Rendiamoci conto che quello che ci commuove non è l’arte e non è la danza: è il pietismo, è la disabilità, è la malattia. A farci dire ‘oh che bello, che dolce…’ non è di certo la capacità dell’arte che “vince ogni ostacolo […] finanche quello di una malattia come l’Alzheimer” (cito dall’articolo), anche perché l’arte non vince malattie del genere. Nell’articolo si parli di movimenti armoniosi e poetici legati… ma su, cerchiamo di essere intellettualmente onesti: non c’è niente di sconvolgente, niente di straordinario e niente di specialmente commovente nei movimenti comprensibilmente abbozzati e raffazzonati della danzatrice in questione. Il discorso intorno a cui gravitano questi aggettivi volutamente forzati è proprio il pietismo: è poetico il fatto che una persona anziana e disabile possa ancora muoversi, nonostante tutto. Di certo questo non ha un valore artistico, perché determinate malattie disabilitano, inevitabilmente e nella pratica, la capacità motoria di un individuo e questo è uno di quei casi.

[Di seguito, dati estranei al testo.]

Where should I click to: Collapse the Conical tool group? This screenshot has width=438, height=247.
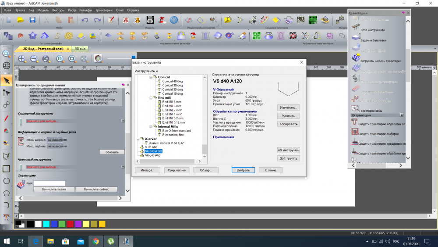click(x=150, y=77)
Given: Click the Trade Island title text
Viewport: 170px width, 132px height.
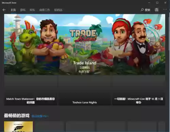Looking at the screenshot, I should [x=85, y=63].
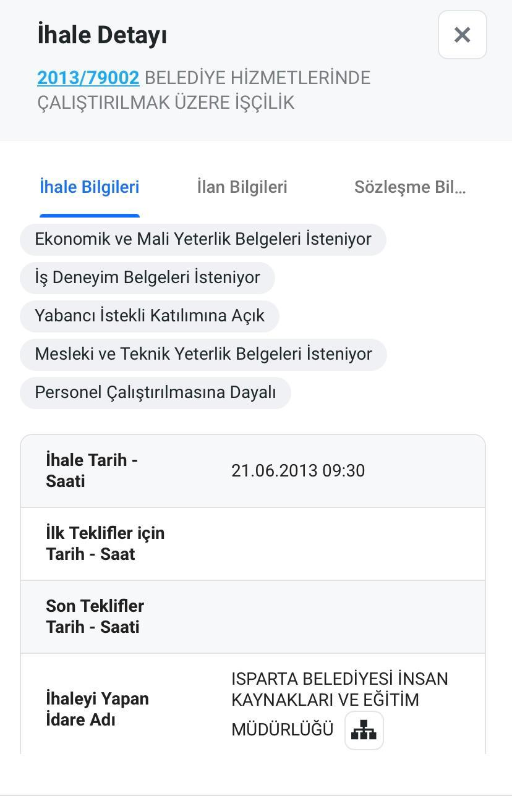Click İş Deneyim Belgeleri İsteniyor tag
This screenshot has height=796, width=512.
coord(147,277)
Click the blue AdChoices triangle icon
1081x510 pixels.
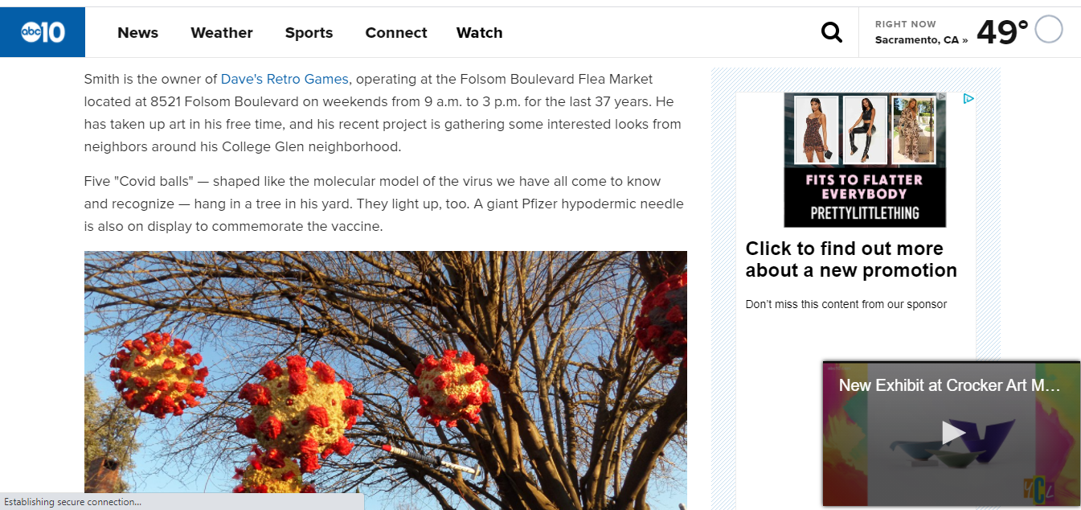click(968, 99)
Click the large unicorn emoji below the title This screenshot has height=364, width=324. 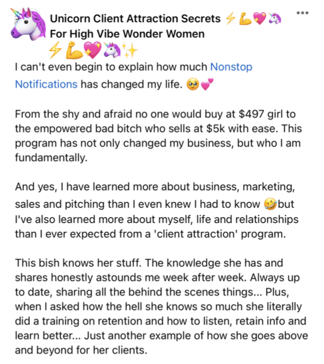pos(112,50)
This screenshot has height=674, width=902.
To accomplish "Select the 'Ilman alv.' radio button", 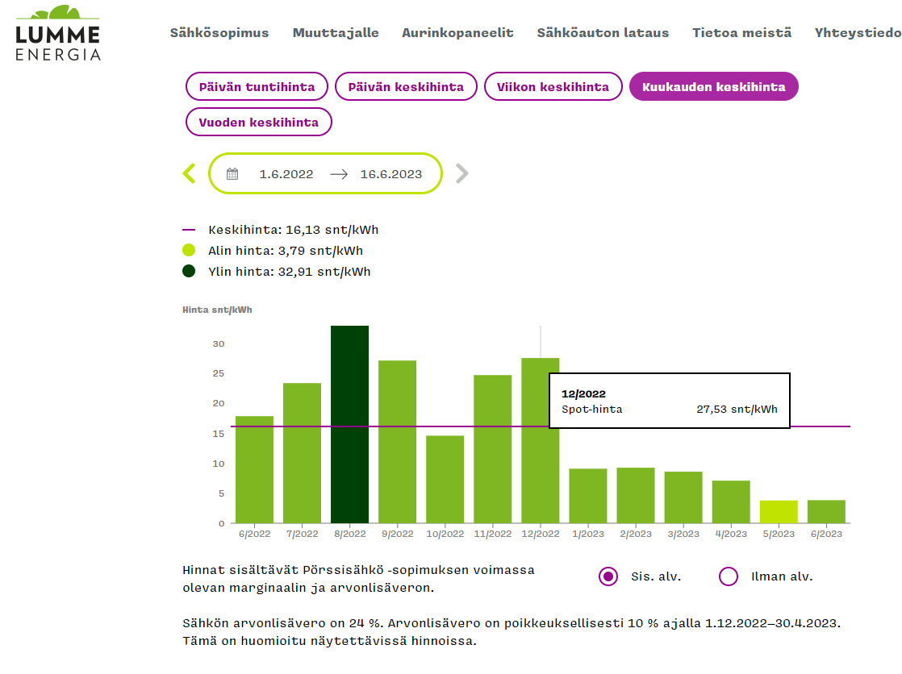I will pos(728,576).
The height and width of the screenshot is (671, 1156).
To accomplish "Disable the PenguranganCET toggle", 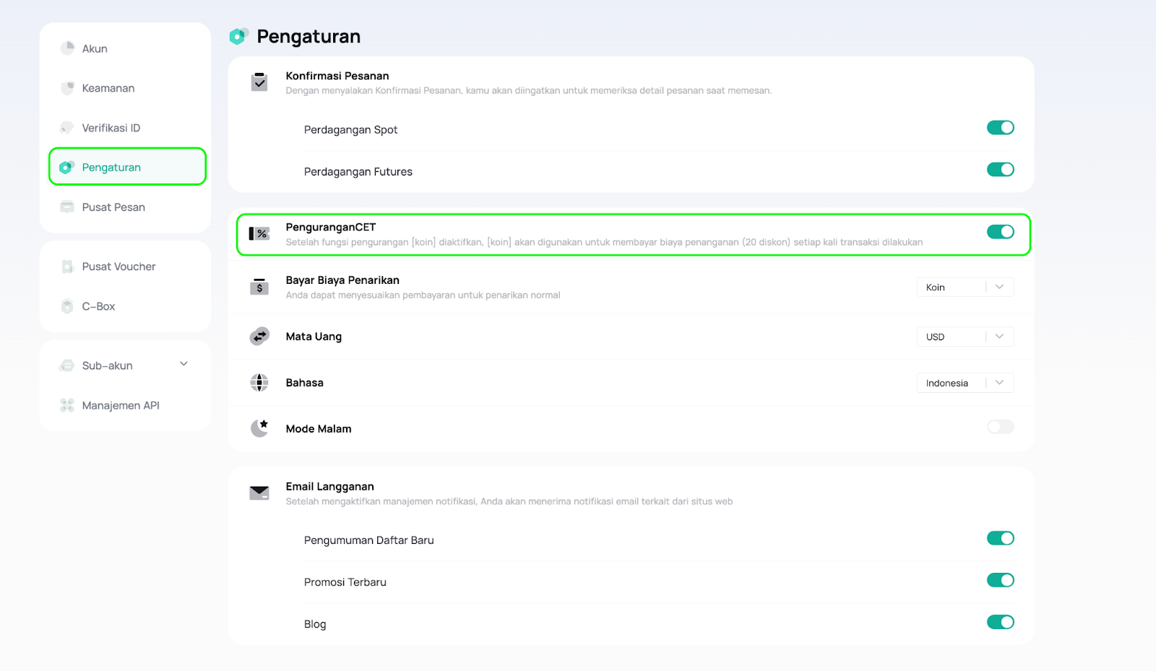I will (1001, 232).
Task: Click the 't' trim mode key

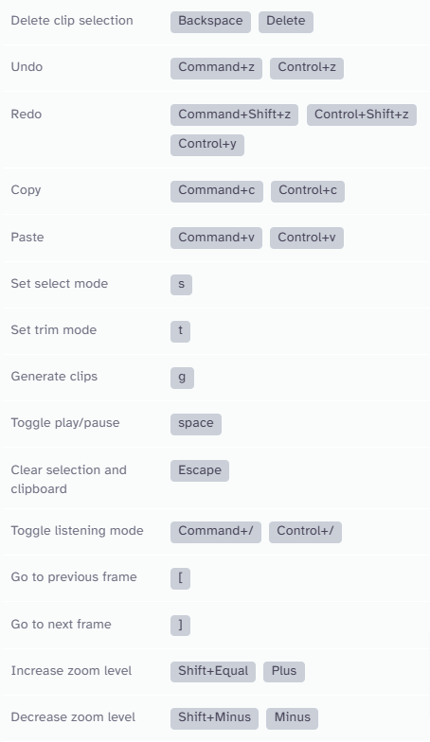Action: tap(180, 331)
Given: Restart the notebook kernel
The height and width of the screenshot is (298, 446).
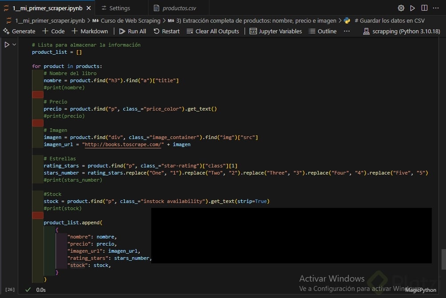Looking at the screenshot, I should (167, 31).
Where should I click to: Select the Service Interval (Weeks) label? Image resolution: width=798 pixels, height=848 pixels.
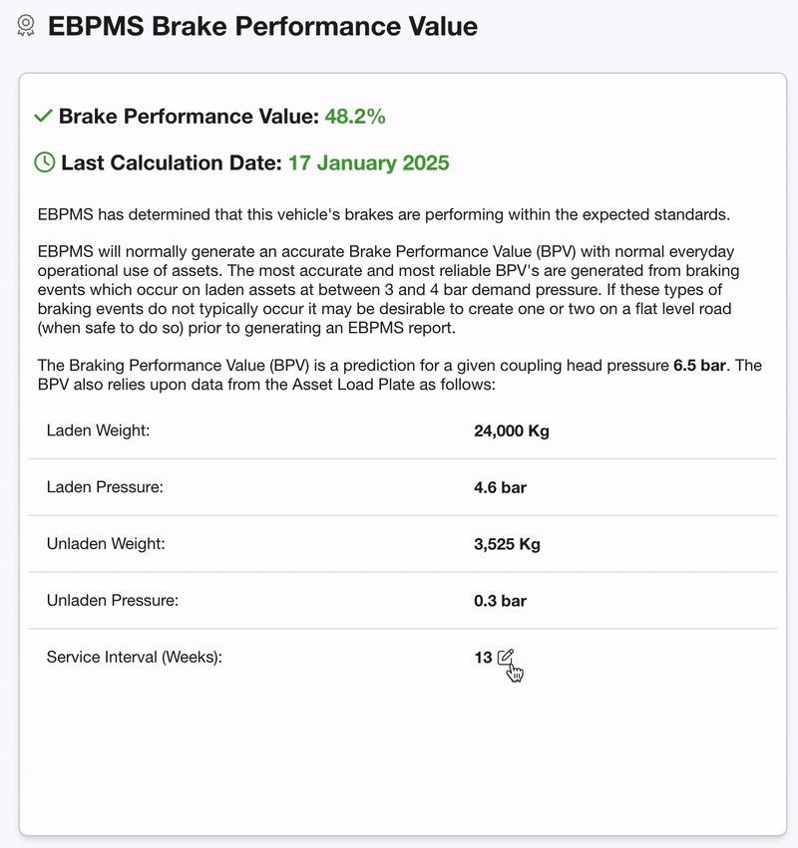coord(134,658)
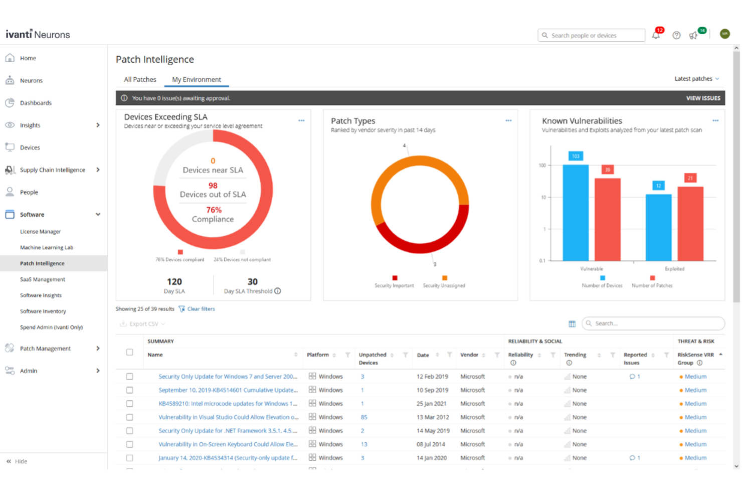
Task: Check the select-all checkbox in the table header
Action: pos(130,352)
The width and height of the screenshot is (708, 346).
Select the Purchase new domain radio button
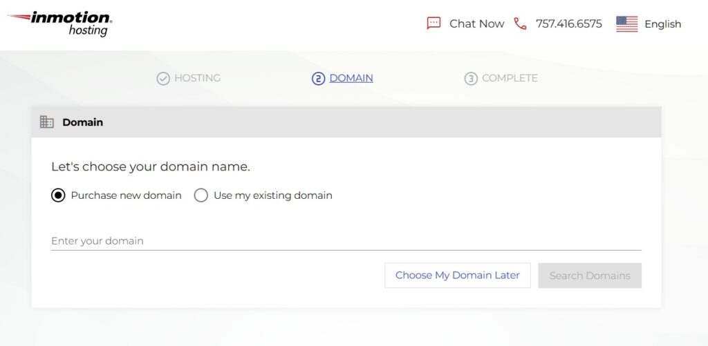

Quindi no, l’arte non vince gli ostacoli posti dalla malattia perché la danzatrice non è guarita, non è riuscita a danzare e non è migliorata. Qui l’arte non c’entra niente. Ed è per questo motivo che trovo grave che una rivista specializzata abbia dato in pasto all’opinione pubblica un’idea scientificamente sbagliata (anzi, nessuna idea scientifica), stereotipata e carica di pietismo che promulga un’idea assolutamente scorretta e irreale di un’attività artistica che già si conosce poco e di certo non ha bisogno di questa disinformazione da parte di quelli che dovrebbero essere professionisti del settore. Questa mitizzazione dell’arte crea delle aspettative nel pubblico che la realtà non soddisfa ed è proprio questo atteggiamento che, tra molti altri fattori, causa l’allontanamento e il disinteresse delle persone nei confronti dell’arte.